Did you miss me? I've been kind of busy chasing my tail and doing all kinds of non-photographic stuff, so I didn't have much to blog about. Some people will argue that I still don't...
Well I did take time out to submit some photos for a competition on the NAPP forum and, wonder of all wonders, I won! It's all about being creative on demand and while I won't win any prizes for technical or artistic expertise, I did manage to capture what they were looking for. Here's the deal.
Every month, a list of three (this month it was four) topics is posted. You have 72 hours to shoot pictures, two more days to process and submit them and two days to vote on your favourites. so among the pictures submitted, mine was the favourite in two categories and I was the overall winner. My prize? Well the ongoing adulation of my peers, a certain amount of ribbing which this blog is likely to evoke, and the task of choosing categories for next month's competition.

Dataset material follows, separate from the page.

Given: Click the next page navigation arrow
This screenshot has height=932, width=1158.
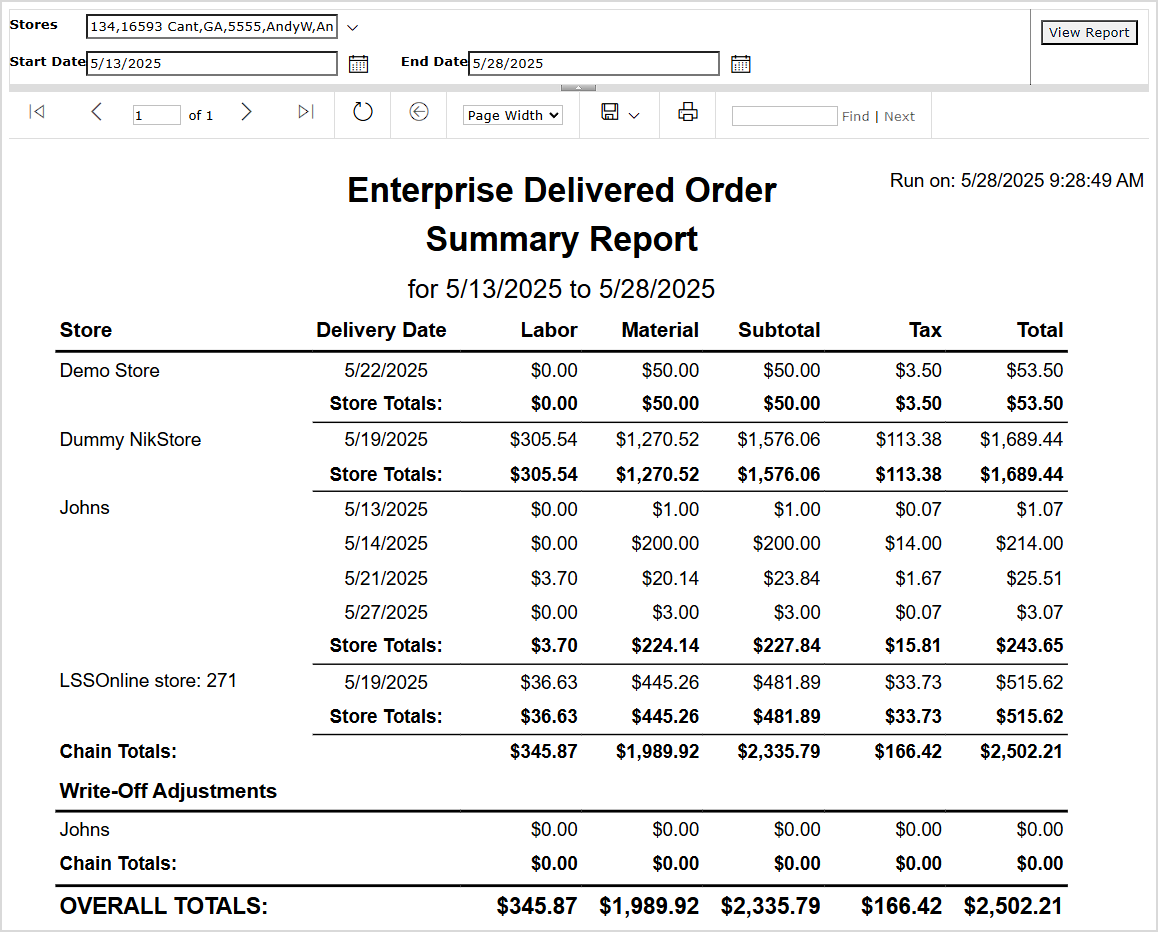Looking at the screenshot, I should [246, 113].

Without further ado, here they are:
Topic: Wood, Woods or Woody
This one did NOT win. I kind of liked it for the wide angle perspective, the sun, the composition. Not too many others did, I guess.
Topic: Floating
This was a winner. Shot at the Minden Wildwater Preserve, one of my favourite venues. The paddler was concentrating on staying put in the whitewater eddy. Lighting was a challenge, what to expose for? The bright sunlit water, the kayak, the paddler's face? I chose the water, then used a gradient and a blur vignette in Nik Colour Efex to keep the eye on the paddler, and I opened up the exposure on the face by dodging in Lightroom.
Topic: Summer Bliss
I waited quite a while at the Kawartha Dairy in Minden, for someone to order a large icecream. Nobody did. Believe it or not, this is what they call a "Small". There has to be a litre of icecream there. Amazing how only skinny people can eat like this without feeling exceedingly guilty. The effects were produced with NIK Silver Efex. Unfortunately, this did not gain the admiration of the group and was not a winner. PS: I did have an icecream while I was there, but a "baby" size which is only one scoop. A large, is 3 scoops!
Topic: Vanishing Point
This was almost an afterthought. I first tried to zoom my lens with the shutter open, shooting a decrepit shack in the trees but then I got the idea for this shot. I did enhance the texture with Topaz Adjust, and then got the idea of cropping it this way to make the viewer's eye move along the diagonal to the vanishing point. Mikey liked it, it won!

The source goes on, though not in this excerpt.